Meditação analítica, que é pensar sobre os ensinamentos para se convencer deles, para entendê-los. (Chamamos isso de meditação analítica. Na verdade, a meditação analítica é o passo depois disso). Mas a análise está no ato de ouvir, de pensar e de meditar. Na verdade, está em pensar, o segundo passo. A meditação vem depois de já termos entendido e estarmos convencidos; então nos familiarizamos (isso é meditação). Ok? A meditação analítica é quando já estamos convencidos, por isso, percorremos a linha de raciocínio novamente apenas para refrescar nossa convicção, e depois nos concentramos nela. A meditação analítica é uma retomada, passar novamente pela linha de raciocínio. Já entendemos; já estamos convencidos. O processo de pensamento é passar pela análise a fim de entendê-la e se convencer. Essa é a segunda etapa. E é um processo de juntar todas as diferentes peças do quebra-cabeça. Quanto mais peças você junta, maior é o quadro que vê, mais você entende. E quanto mais fizermos isso, mais convicção teremos na mente onisciente de um buda - que é incrível que todas essas peças se encaixem de inúmeras maneiras. Isso também nos ajuda a buscar a iluminação. Isso também é apontado por Tsongkhapa.
Agora só nos resta um minuto, portanto, vamos refletir, e eu controlarei minha compulsão de falar mais.
[meditação]
Dedicação
OK, então terminamos com a dedicação... Agora lembrem-se, esperamos ter acumulado alguma força positiva ao ouvir tudo isso, e se não a dedicarmos, ela irá automaticamente para a pasta de construção do samsara em nosso computador interno.

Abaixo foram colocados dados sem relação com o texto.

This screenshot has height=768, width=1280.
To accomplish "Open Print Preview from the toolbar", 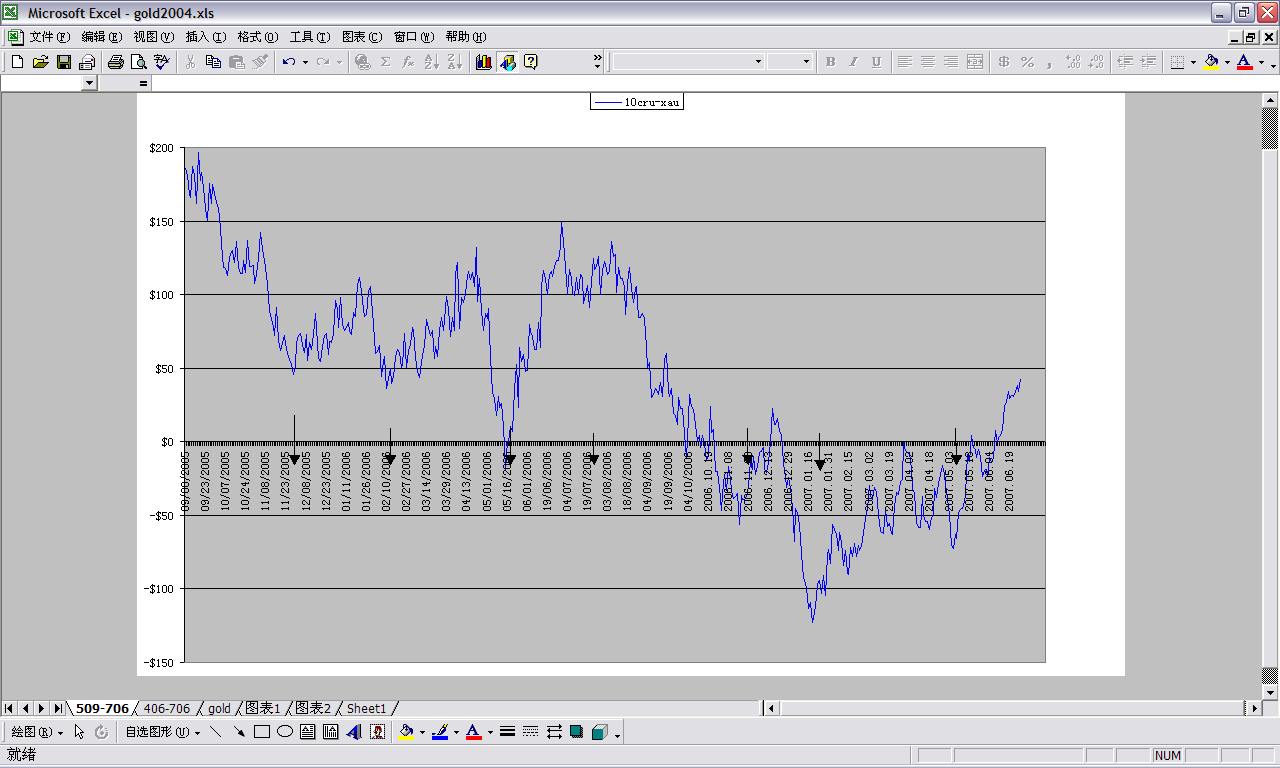I will tap(138, 62).
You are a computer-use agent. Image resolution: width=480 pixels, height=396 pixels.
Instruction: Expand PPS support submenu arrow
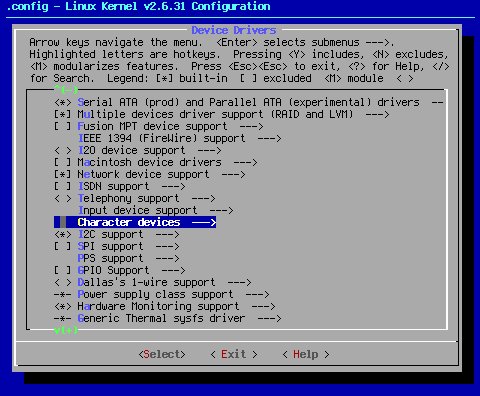(x=167, y=258)
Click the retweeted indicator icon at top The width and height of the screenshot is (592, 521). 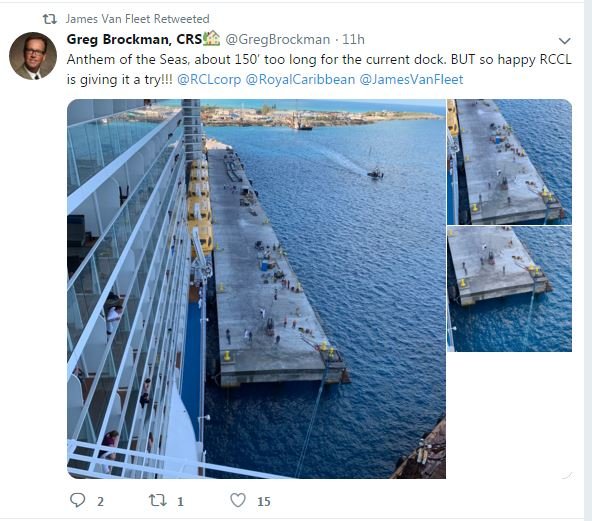point(49,19)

Isso ajudará a melhorar o nosso samsara. Portanto, temos que salvá-la conscientemente na pasta da iluminação, e não deixá-la ir automaticamente para a pasta do samsara. Exemplos absurdos são muito úteis. Esse é o método budista, o método prasanga. Portanto, mesmo que a bodichita aqui não seja sincera - quero dizer, esse é o ponto principal (ela realmente tem que ser sincera) - então temos o que chamamos de passo anterior, que é o fac-símile: é um pouco parecido. Mas não se limite às palavras: "Blá blá blá, que isso vá para a iluminação para o benefício de todos os seres sencientes". Um papagaio poderia dizer isso.
Portanto, seja qual for o entendimento, seja qual for a força positiva que tenha sido construída a partir disso, que ela atue como uma causa para realmente atingirmos a iluminação e, como na oração de Shantideva, não apenas para que nós atinjamos a iluminação (novamente, isso seria um pouco egoísta) - que ela atue como uma causa para que todos os seres atinjam a iluminação.